Classic Vegetarian Eggplant Moussaka Comfort Food

by | Jun 8, 2026 | 0 comments

4.5 (24 reviews)
A baked casserole dish of hot vegetarian eggplant moussaka topped with bubbly melted cheese
Prep time : 30 minutes
Cooking Time : 60 minutes
Total Time : 90 minutes
Nutrition : 410 Calories
Difficulty : Medium
Cuisine :

Greek

Category : Dinner

Ingredients :

  • 2 large eggplants, sliced into 1/2-inch rounds
  • 4 tablespoons olive oil, divided
  • 1 medium yellow onion, finely chopped
  • 2 cloves garlic, minced
  • 1 cup dried brown lentils, rinsed
  • 1 can (14 ounces) crushed tomatoes
  • 1 cup vegetable broth
  • 1 teaspoon dried oregano
  • 1/2 teaspoon ground cinnamon
  • 4 tablespoons unsalted butter
  • 1/4 cup all-purpose flour
  • 2 cups whole milk, warmed
  • 1/4 teaspoon ground nutmeg
  • 1/2 cup grated Parmesan cheese
  • 1 egg yolk, beaten
  • Salt and black pepper to taste

Method :

  1. Preheat the oven to 400°F (200°C) and line two baking sheets with parchment paper.
  2. Brush the eggplant slices with 3 tablespoons of olive oil, season with salt, and arrange them in a single layer on the baking sheets.
  3. Roast the eggplant for 20 minutes, flipping halfway through, until tender and lightly browned.
  4. Heat the remaining 1 tablespoon of olive oil in a large saucepan over medium heat, then sauté the onion and garlic for 5 minutes until soft.
  5. Add the lentils, crushed tomatoes, vegetable broth, oregano, and cinnamon to the saucepan.
  6. Simmer the lentil mixture for 25 minutes, stirring occasionally, until the lentils are tender and the sauce has thickened, then season with salt and pepper.
  7. Melt the butter in a separate saucepan over medium heat, whisk in the flour, and cook for 2 minutes to create a roux.
  8. Gradually whisk in the warm milk and cook, stirring constantly, for 5 minutes until the béchamel sauce is thick and smooth.
  9. Remove the béchamel from the heat, then whisk in the nutmeg, Parmesan cheese, egg yolk, and a pinch of salt.
  10. Layer half of the roasted eggplants in the bottom of a 9×13-inch baking dish, cover with the lentil sauce, and arrange the remaining eggplants on top.
  11. Pour the béchamel sauce evenly over the top eggplant layer and smooth the surface with a spatula.
  12. Bake at 375°F (190°C) for 35 to 40 minutes until the top is bubbling and golden-brown, then cool for 15 minutes before slicing.

Recipe Notes :

  • Chef’s Tip: Salt the eggplant slices and let them sit for 15 minutes to draw out excess moisture before roasting for a firmer texture.
  • Variation: Add a layer of sliced, pre-boiled Yukon Gold potatoes to the bottom of the dish for a heartier meal.
  • Storage: Store leftovers in an airtight container in the refrigerator for up to 4 days, or freeze for up to 2 months.

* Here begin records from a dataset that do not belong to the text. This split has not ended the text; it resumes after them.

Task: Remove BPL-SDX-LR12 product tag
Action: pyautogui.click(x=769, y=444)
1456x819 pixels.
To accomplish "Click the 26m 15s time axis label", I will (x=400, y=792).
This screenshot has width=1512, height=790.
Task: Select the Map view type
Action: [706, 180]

Frequently Asked Questions

Can I make this recipe vegan?

Yes, substitute the butter and milk with plant-based alternatives, use vegan cheese, and omit the egg yolk in the béchamel.

Can I use green lentils instead of brown lentils?

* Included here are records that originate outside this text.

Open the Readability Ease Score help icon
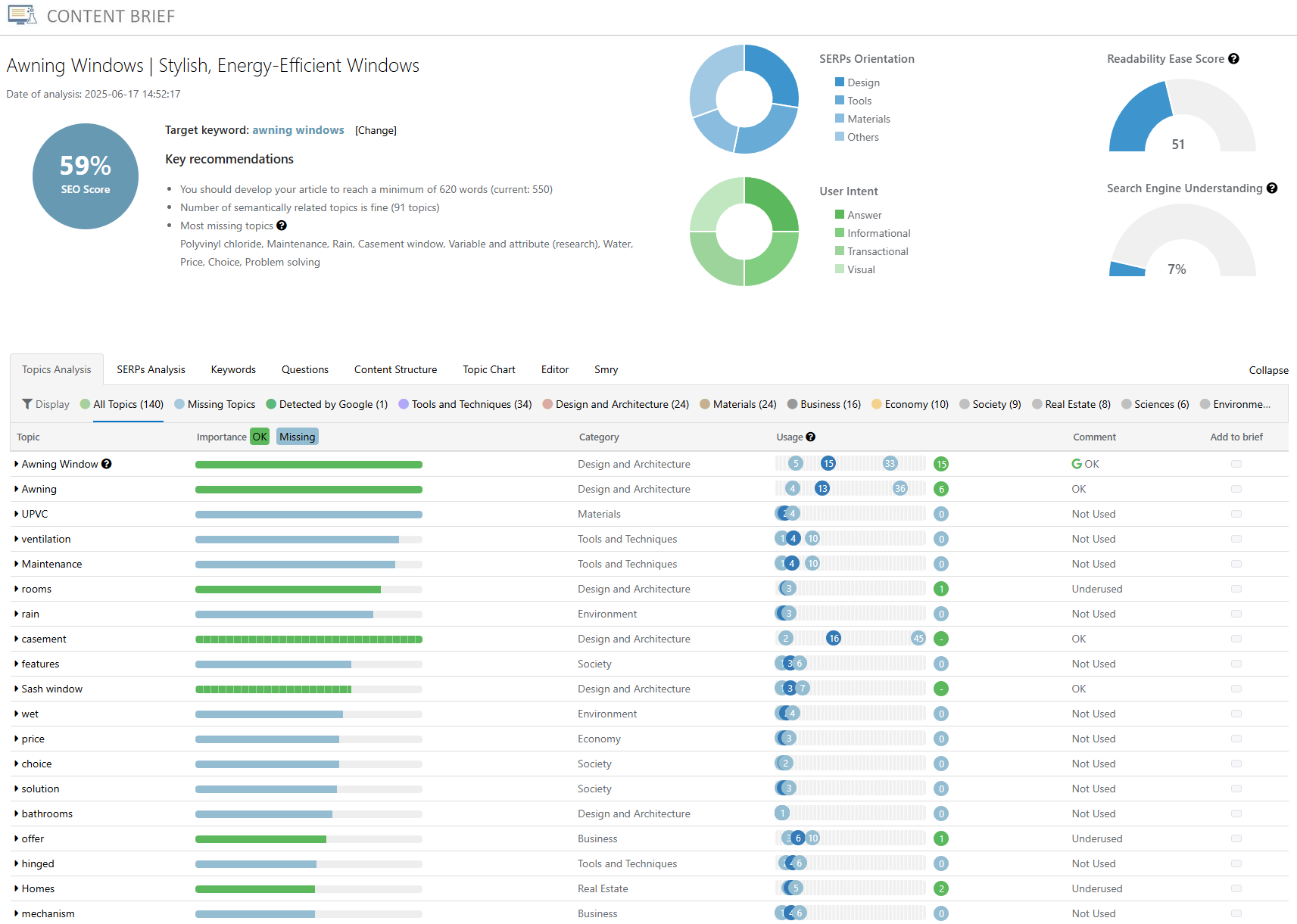This screenshot has width=1297, height=924. click(x=1235, y=58)
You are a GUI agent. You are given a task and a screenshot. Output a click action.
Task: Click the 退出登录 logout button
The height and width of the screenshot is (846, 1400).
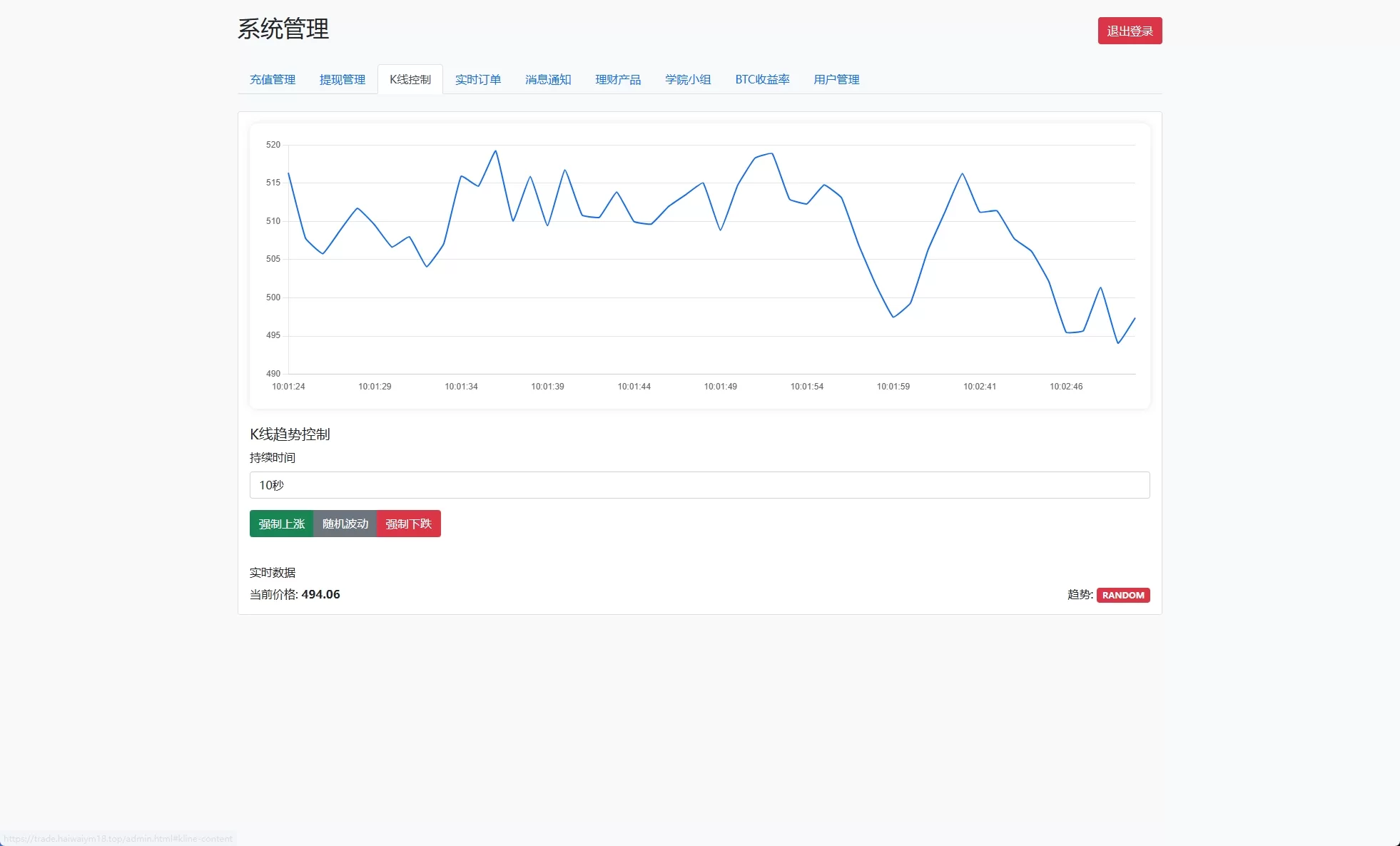(x=1130, y=31)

Yes, green lentils work well as they hold their shape nicely during simmering and baking.

How do I prevent the moussaka from becoming soggy?

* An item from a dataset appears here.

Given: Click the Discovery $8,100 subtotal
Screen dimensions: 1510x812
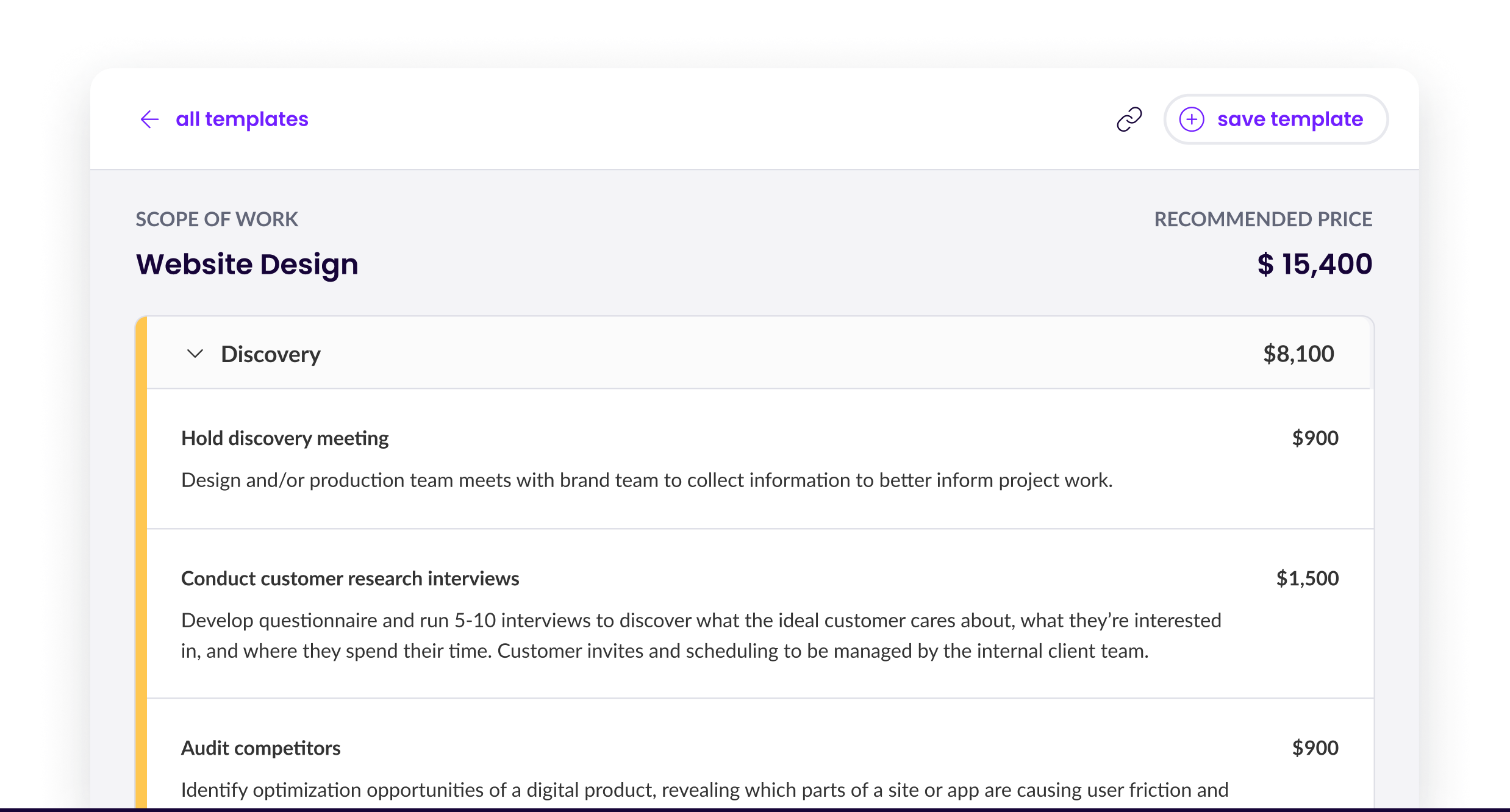Looking at the screenshot, I should tap(1298, 354).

Roasting the eggplant slices thoroughly before assembling the layers helps evaporate excess moisture, keeping the dish firm.

Why We Love This Recipe ?

This vegetarian eggplant moussaka is a rich and comforting Greek casserole featuring layers of tender roasted eggplant and a savory brown lentil tomato sauce. Topped with a thick layer of creamy, golden-brown béchamel sauce, it makes for a highly satisfying family dinner. This wholesome, meatless version of the traditional Mediterranean classic offers deep, authentic flavors in every single bite.